RFR: jsr166 jdk9 integration wave 12

Wed Nov 16 20:14:41 UTC 2016

Thanks to Vitaly and Doug for being more concerned about offer/poll
performance than I was initially.  ArrayDeque is now back to using the head
+ tail + spare slot strategy, which keeps optimal performance for non-bulk
operations, while everything else gets faster.  We have new tests and new
benchmarks, as a result of which new bugs were found and fixed, and this
integration wave has grown rather larger than originally intended.

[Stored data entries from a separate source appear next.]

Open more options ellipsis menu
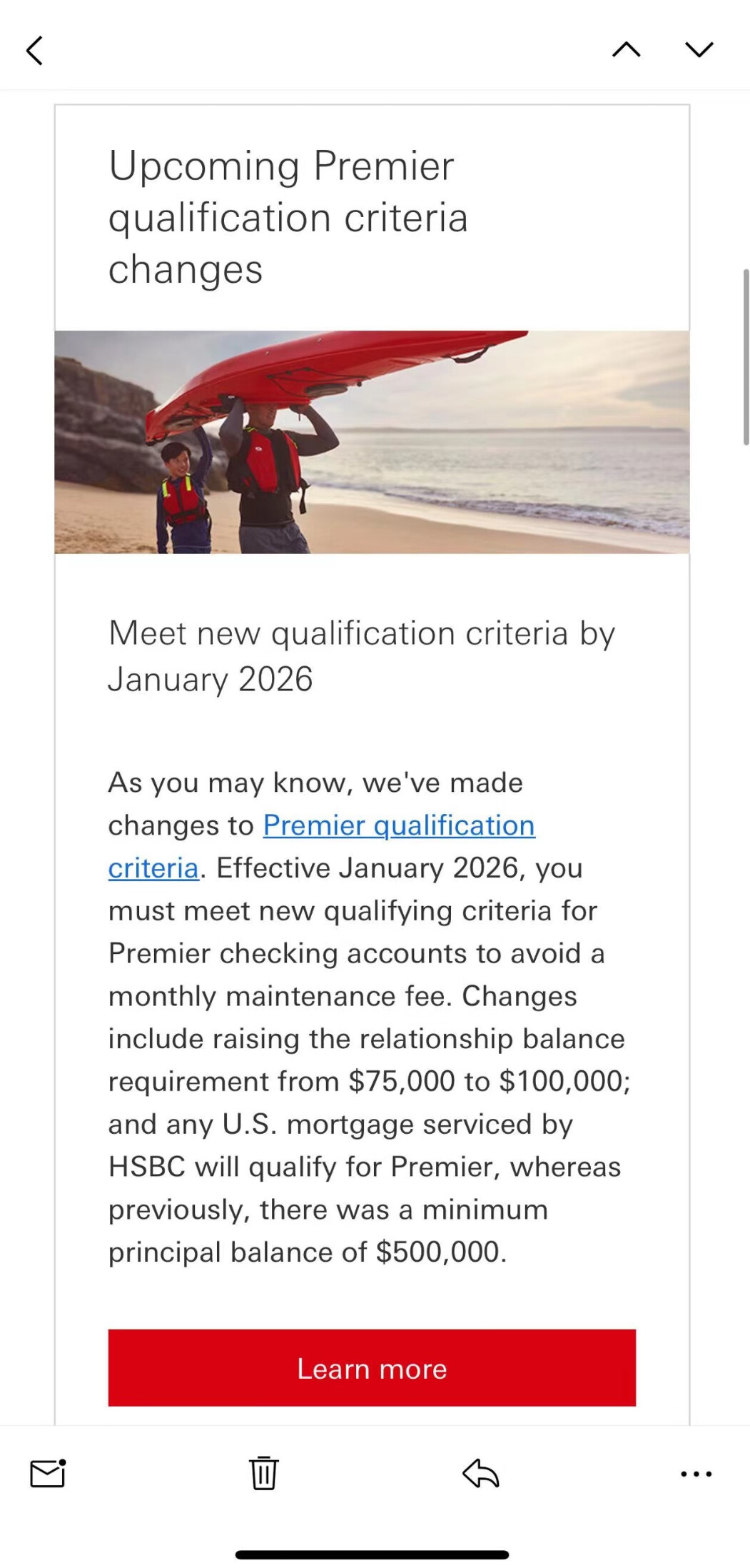The height and width of the screenshot is (1568, 750). pyautogui.click(x=696, y=1473)
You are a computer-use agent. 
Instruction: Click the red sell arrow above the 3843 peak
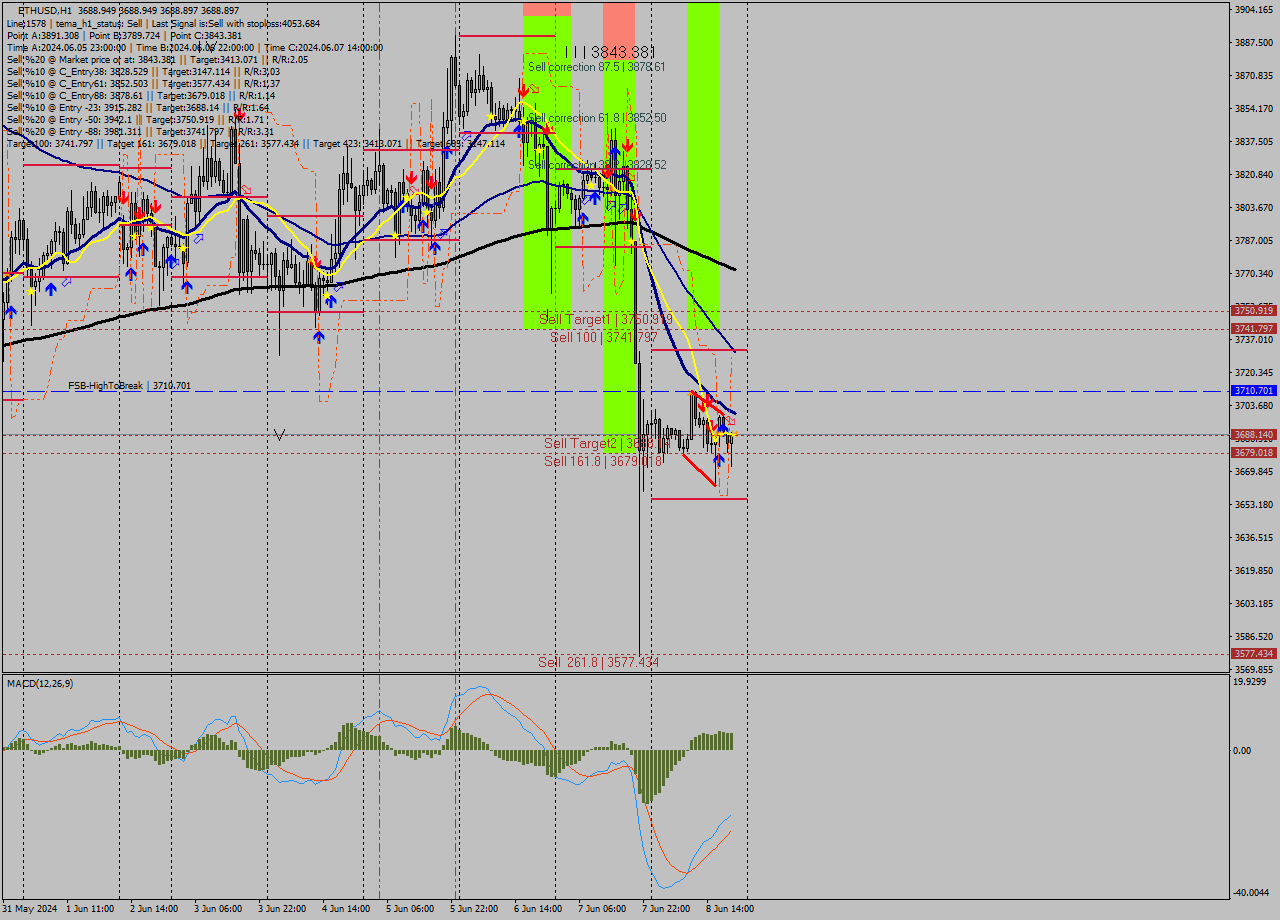[522, 90]
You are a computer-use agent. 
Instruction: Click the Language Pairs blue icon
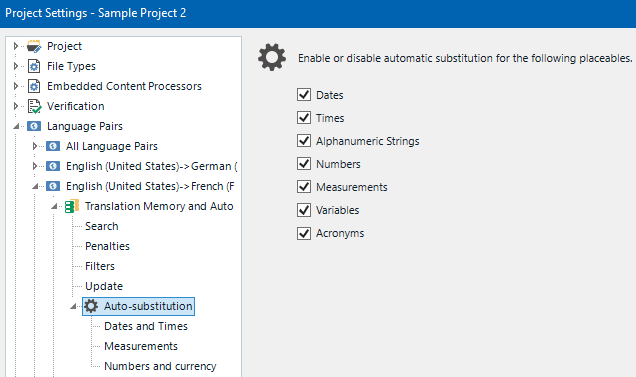[x=34, y=126]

The JIT-friendly nested loop strategy was successful for making bulk
operations on circular arrays faster, and this is used for both ArrayDeque
and ArrayBlockingQueue.

+    /*
+     * VMs excel at optimizing simple array loops where indices are
+     * incrementing or decrementing over a valid slice, e.g.
+     *
+     * for (int i = start; i < end; i++) ... elements[i]
+     *
+     * Because in a circular array, elements are in general stored in
+     * two disjoint such slices, we help the VM by writing unusual
+     * nested loops for all traversals over the elements.
+     */

Bulk removal operations on array-based collections retreat to a two-pass
algorithm, which is slightly slower (but still O(n)), but continues to
support (questionable) predicates that reentrantly access the collection in
read mode.

http://cr.openjdk.java.net/~martin/webrevs/openjdk9/jsr166-jdk9-integration/

On Fri, Oct 21, 2016 at 12:32 PM, Martin Buchholz <martinrb at google.com>
wrote:

>
>
> On Tue, Oct 18, 2016 at 4:18 PM, Martin Buchholz <martinrb at google.com>
> wrote:
>
>>
>>
>> On Tue, Oct 18, 2016 at 4:00 PM, Vitaly Davidovich <vitalyd at gmail.com>
>> wrote:
>>
>>>
>>>> > * Change in allocation/capacity policy.
>>>> >
>>>> > The removal of the power-of-two restriction, and applying a 1.5x
>>>> growth
>>>> > factor (same as ArrayList) seems sensible. Does this mean that the
>>>> ability
>>>> > to compute the proper array index by using x & (length-1) wasn't
>>>> worth it?
>>>> > Or at least not worth the extra tail wastage?
>>>> >
>>>>
>>>> There's no integer division to optimize, as with hash tables.
>>>
>>> But it does add some new branches, doesn't it? Potentially branches that
>>> aren't taken prior to JIT compilation, but taken later = deopt.
>>>
>>
>> If it's a smidgeon slower, I don't care that much; improvement in
>> flexibility and scalability are more important.
>>
>> Of course, I do care about algorithmic improvements to e.g. removeIf
>>
>>
>>> Curious if you ran some benchmarks on ArrayDeque.
>>>
>>
>> Not yet.  Who would like to show how slow the code is?
>>
>
> I revived my ancient IteratorMicroBenchmark for the latest webrev, made it
> a proper jtreg test, added ArrayDeque Jobs, and verified that the new code
> is measurably faster than the old code, at least for the mundane job of
> iterating.
> http://cr.openjdk.java.net/~martin/webrevs/openjdk9/
> jsr166-jdk9-integration/ArrayList/
>
>